Painting by Eugène Lami

The Arrival of Queen Victoria at the Château d'Eu (French: Arrivée de la reine Victoria au château d'Eu) is an oil on canvas history painting by the French artist Eugène Lami, from 1843.

==History and description==
It depicts the arrival of Queen Victoria at the Château d'Eu in Normandy to meet with Louis Philippe I on 2 September 1843. Accompanied by a mounted escort, the queen is visible in the carriage with other members of the royal party. Victoria attended the Château with her husband Prince Albert and the Foreign Secretary Lord Aberdeen, as part of the growing friendship between the countries.
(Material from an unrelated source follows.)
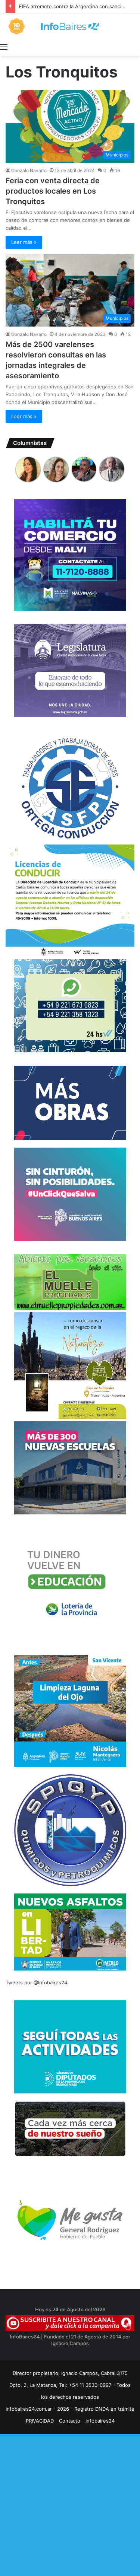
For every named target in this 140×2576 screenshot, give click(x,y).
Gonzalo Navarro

It was the first foreign visit for the young Victoria and marked the first time a reigning English monarch had visited France since Henry VIII at the Field of the Cloth of Gold in 1520.

It was one of four paintings depicting various scenes of the visit, commissioned to commemorate the event by Louis Phillipe.
Today the painting is in the collection of the Palace of Versailles. A watercolour of the scene by Lami is now in the British Royal Collection, having been presented to Victoria by Louis Phillipe in 1844 when he made a reciprocal visit to Windsor Castle.

==See also==
- The Arrival of King Louis Philippe at Windsor Castle, an 1845 painting by Édouard Pingret

==Bibliography==
- Lemoisne, Paul-André. Eugène Lami: 1800–1890. H. Champion, 1914, 1914
- Price, Munro. The Perilous Crown: France Between Revolutions, 1814–1848. Pan Macmillan, 2010.